V. Succession to State Debt and State Property: Negotiated Settlements

1. Vienna Convention on Succession of States in Respect of State Property, Archives and Debts, 1983 - A General outline.

Vienna II was drafted on the basis of 13 reports elaborated by Mr. Mohammed Bedjaoui, the special rapporteur. The Convention was adopted with 54 votes in favor (mainly socialist and developing States), with 11 votes against and 11 abstentions (Western States). It has not entered into force, as it obtained only 6 accessions out of the fifteen required - Croatia, Estonia, Georgia, Slovenia, the former Yugoslav Republic of Macedonia and Ukraine. Six other States have signed the Convention. Significantly, States having deposited their instrument of accession are all emerged from the disintegration of the USSR and the SFRY.(56)

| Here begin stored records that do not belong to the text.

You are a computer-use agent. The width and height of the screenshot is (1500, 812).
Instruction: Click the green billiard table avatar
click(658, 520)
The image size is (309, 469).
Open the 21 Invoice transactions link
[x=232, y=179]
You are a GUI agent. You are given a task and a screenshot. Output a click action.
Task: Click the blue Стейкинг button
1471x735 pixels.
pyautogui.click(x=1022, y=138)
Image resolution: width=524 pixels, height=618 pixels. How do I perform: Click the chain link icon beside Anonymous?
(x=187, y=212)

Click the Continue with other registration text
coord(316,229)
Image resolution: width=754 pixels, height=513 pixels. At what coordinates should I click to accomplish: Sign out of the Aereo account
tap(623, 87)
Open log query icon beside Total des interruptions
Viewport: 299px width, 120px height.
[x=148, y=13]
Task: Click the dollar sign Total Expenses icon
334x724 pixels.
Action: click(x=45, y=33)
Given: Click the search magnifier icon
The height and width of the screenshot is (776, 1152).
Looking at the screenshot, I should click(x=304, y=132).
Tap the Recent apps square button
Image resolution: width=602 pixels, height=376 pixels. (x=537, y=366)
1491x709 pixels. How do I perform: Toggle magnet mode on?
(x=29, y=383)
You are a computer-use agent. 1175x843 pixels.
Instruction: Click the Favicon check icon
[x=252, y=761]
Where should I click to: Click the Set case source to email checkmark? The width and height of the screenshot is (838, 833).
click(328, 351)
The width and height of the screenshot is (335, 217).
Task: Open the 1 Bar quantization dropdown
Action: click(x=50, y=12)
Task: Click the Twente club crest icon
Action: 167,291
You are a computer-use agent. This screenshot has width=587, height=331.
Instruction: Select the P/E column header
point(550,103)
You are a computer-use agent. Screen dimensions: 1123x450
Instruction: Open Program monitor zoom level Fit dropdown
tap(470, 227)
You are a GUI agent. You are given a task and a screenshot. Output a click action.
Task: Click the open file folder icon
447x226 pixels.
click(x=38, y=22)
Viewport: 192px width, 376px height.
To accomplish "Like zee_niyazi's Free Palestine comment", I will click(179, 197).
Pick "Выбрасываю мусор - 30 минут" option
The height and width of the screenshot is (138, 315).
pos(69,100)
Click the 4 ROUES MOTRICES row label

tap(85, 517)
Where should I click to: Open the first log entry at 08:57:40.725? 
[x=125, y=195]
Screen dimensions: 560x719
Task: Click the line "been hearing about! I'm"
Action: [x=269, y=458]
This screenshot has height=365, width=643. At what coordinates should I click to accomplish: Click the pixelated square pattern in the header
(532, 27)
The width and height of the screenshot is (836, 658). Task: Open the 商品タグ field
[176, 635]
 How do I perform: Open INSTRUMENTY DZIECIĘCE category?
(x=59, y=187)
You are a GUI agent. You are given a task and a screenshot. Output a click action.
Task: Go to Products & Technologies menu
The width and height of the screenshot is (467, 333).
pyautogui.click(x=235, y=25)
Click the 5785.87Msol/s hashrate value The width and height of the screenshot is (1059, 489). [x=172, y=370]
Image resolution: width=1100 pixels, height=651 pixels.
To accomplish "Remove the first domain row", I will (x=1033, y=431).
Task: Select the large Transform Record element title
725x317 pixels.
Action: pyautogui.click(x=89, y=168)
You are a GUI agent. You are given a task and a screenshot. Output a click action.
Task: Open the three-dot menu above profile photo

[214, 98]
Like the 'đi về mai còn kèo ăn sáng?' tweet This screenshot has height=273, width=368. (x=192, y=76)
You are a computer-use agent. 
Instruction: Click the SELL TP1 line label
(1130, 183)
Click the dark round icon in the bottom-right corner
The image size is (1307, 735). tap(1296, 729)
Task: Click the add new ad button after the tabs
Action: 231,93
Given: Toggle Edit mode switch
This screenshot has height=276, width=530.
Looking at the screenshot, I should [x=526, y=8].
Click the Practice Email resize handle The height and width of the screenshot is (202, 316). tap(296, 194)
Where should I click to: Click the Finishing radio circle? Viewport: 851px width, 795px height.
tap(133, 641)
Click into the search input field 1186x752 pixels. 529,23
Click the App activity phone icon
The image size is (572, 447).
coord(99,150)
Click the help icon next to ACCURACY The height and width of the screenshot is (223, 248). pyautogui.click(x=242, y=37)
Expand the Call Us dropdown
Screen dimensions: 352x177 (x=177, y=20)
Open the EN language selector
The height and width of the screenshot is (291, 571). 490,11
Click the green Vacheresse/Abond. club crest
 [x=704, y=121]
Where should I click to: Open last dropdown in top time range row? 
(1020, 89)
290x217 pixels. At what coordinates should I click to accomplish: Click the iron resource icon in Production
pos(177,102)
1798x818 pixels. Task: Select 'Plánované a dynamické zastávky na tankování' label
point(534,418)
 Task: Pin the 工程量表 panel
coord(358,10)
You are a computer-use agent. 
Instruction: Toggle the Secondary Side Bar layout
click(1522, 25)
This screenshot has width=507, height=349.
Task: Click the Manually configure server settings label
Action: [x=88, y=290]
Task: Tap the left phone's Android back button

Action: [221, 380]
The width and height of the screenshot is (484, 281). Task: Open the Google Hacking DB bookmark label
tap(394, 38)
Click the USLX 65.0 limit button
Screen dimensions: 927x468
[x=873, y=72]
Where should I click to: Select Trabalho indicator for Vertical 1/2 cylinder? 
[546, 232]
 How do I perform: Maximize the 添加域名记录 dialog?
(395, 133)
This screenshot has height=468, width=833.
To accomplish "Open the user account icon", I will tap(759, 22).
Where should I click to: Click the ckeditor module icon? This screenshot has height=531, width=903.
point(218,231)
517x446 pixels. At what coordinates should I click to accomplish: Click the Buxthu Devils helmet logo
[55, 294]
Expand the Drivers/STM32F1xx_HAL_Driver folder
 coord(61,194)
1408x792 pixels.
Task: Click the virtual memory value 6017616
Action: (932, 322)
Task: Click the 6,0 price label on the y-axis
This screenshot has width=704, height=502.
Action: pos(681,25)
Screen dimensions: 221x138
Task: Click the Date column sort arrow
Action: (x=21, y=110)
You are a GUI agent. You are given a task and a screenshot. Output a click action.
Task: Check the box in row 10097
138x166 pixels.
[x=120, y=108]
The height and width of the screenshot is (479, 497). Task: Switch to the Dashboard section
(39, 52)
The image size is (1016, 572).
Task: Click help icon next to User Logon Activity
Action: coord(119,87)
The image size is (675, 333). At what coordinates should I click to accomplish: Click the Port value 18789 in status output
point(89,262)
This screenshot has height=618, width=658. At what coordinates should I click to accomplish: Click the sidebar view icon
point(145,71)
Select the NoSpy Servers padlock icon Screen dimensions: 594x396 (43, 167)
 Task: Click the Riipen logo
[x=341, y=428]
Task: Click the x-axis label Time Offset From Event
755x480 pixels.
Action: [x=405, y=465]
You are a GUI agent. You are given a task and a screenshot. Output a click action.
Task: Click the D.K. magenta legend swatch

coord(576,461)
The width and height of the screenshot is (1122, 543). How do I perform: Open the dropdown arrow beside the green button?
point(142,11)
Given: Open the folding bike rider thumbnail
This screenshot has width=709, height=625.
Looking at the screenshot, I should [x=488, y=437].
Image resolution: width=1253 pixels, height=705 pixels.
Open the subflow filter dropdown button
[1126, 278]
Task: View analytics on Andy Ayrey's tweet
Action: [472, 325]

General provisions of the Convention (Art.1-6, concerning definitions, non-retroactivity of the Convention, requirement of conformity of succession with international law, general clause concerning guarantees of rights of third parties and individuals, etc.) correspond with the respective provisions of the Vienna Convention of 1978 on the succession of States in respect of treaties. Substantive provisions of the Convention can be divided into two groups: general provisions concerning all the types of succession, and specific regulations dealing with particular types of succession. The State property was defined as all kinds of property, rights, and interests that, at the date of the succession of States, belonged to the Predecessor State in accordance with its domestic law. During the codification conference a special provision was added in order to guarantee the integrity of the predecessor’s property before its transfer to the Successor State (Art.13).(57) The effects of the transfer of State property were defined in Art.9 of the Convention, according to which the property rights of the predecessor State expire and they are replaced by the equal (as to the scope) rights of the successor State. The transfer of the property cannot influence any possible rights and interests of third parties. The Predecessor State is not entitled to any indemnity. Finally, a general rule providing for the priority of an agreement between the Predecessor State and Successor State (so called devolution agreement) as to the partition of State property was confirmed.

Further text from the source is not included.